Acresce ainda que anualmente saem das universidades e politécnicos, milhares de novos licenciados com projetos pessoais de sucesso na sua vida profissional.

Nesta classe média não é de forma alguma aceite, nos dias de hoje, que o conjunto da sociedade seja dirigido pela classe operária, tal como o Presidente Madura repetia permanentemente.

Não se entenda com isto que a classe média é conservadora ou de direita, o que pretendemos deixar claro é que os valores da esquerda política não pode ser atributo exclusivo dos operários, mas que devem sim constituir valores do conjunto da sociedade e não, desta ou daquela parte da sociedade, mas dos que, presentemente, se identificam de esquerda plural e democrática.

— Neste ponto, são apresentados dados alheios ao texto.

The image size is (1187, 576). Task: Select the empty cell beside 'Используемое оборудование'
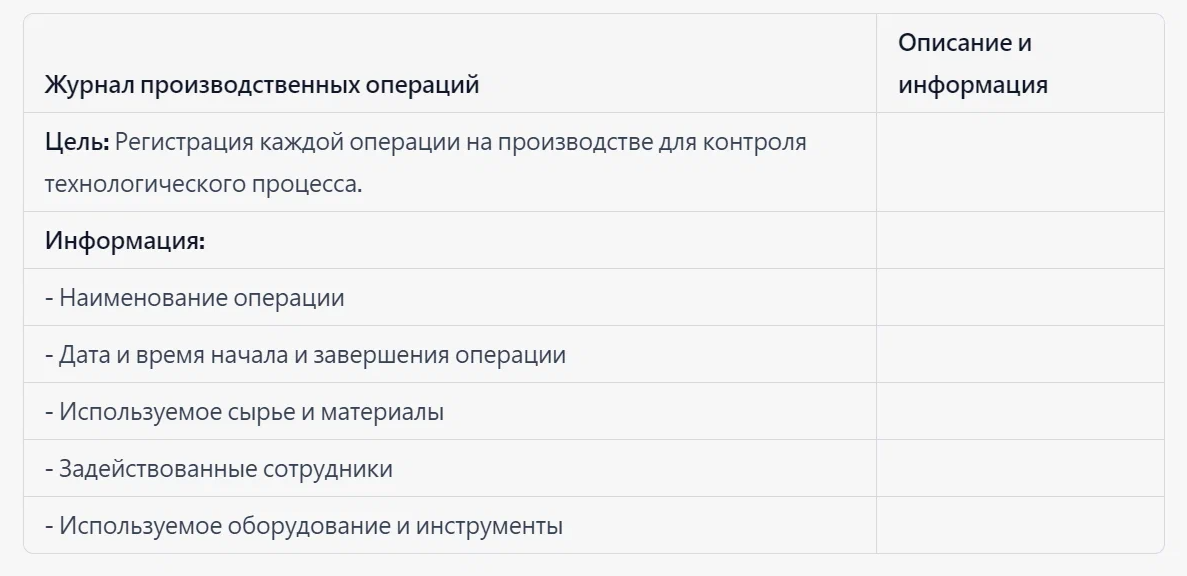(1020, 525)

A 2ª causa, para queda no apoio eleitoral ao PSUV, tem a ver com a proclamada “Guerra Económica”, pelo Presidente Maduro, face à denúncia de que “os comerciantes estavam a aumentar os preços dos bens alimentares e, posteriormente, outras mercadorias, promovendo o açambarcamento com o objetivo de especular e criar dificuldades à Revolução Bolivariana”.

A primeira medida tomada, para contrariar a subida dos preços, resultou na determinação de que a margem de lucro, na produção e na comercialização, não podia ultrapassar os 25%.

Esta decisão resultou em dois erros monumentais, não só por ter aberto um grande conflito com os pequenos e médios comerciantes, industriais, agricultores e prestadores de serviços, como por ter utilizado uma estratégia económica pública que nem os sistemas capitalistas já praticam, e que nos países de economia estatizada se revelaram num fracasso.

É inquestionável que houve uma grande incapacidade para perceber que o governo, ao iniciar um processo de redistribuir a riqueza, de uma forma mais equitativa, colocou na população uma massa monetária muito volumosa, que teria que ser compensada com mais oferta de bens e serviços, o que não aconteceu, daí o aumento dos preços (lei da oferta e da procura, “quando há pouca batata no mercado, ou qualquer outro produto, o preço sobe).

A decisão de tabelar os preços, na sua fase inicial, obrigou o governo a criar um aparelho com milhares de funcionários para controlar os preços, no País todo, e numa segunda fase a montar uma cadeia de super-mercados e a criar um aparelho de importação de produtos, desde o alimentar aos vulgares alfinetes.

Esta decisão levou a um descontentamento generalizado deste setor da classe média, quando este problema na atualidade é resolvido de uma forma extremamente simples. Pelo aumento da oferta de bens e serviços, pois se for muita e disseminada, quem pratica preços baixos vende muito, quem faz preços altos vende pouco e corre o risco de falir.

Nestas situações, o comerciante ou industrial que vá à falência, por praticar preços altos e vender pouco não pode criticar o governo, pois quem coloca em causa o seu negócio são os consumidores, com base na regra da oferta e da procura.

Pese embora os muitos êxitos que o Governo da Venezuela obteve, como a Escola Pública gratuita, a todos os níveis de ensino, a Saúde Pública gratuita, incluindo os medicamentos, a redução do Índice de pobreza de 25% para 6%, a atribuição a todos os idosos de reforma, de reduzir o trabalho informal de 60% para 40%, de ter construido mais de 1 milhão de habitações aos moradores das favelas e bairros de lata, de ter reduzido de forma significativa a criminalidade e os raptos, o que é um facto é que os dois erros acima referidos, foram determinantes na hora de votar.

Erros estes difíceis de colmatar, mesmo que o atual Presidente Maduro venha a ter a perceção dos mesmos, porque não tem revelado o mesmo entendimento da sociedade que Hugo Chaves tinha, quando referia que queria o Socialismo Democrático, para todos os Venezuelanos.


Responses

  1. Parece-me sobremaneira interessante a tua abordagem sobre as razões substantivas para explicar o descalabro eleitoral de Maduro. Há provavelmente outras razões (o preço do petróleo, a crise internacional, a pressão e animosidade dos seus vizinhos e dos EUA..) que podem concorrer para explicar estes factos. Contudo, o que dizes é primoroso e acerta na mosca, sem sombra de dúvidas. Parabéns.